About this task. Word for word, restate the records that come after this.

Given data.
----

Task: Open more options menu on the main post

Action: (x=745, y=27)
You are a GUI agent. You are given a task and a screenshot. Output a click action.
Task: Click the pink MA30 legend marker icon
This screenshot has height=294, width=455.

----

Written solution.
Task: Open more options menu on the main post

Action: (x=745, y=27)
You are a GUI agent. You are given a task and a screenshot. Output a click action.
Task: Click the pink MA30 legend marker icon
This screenshot has height=294, width=455.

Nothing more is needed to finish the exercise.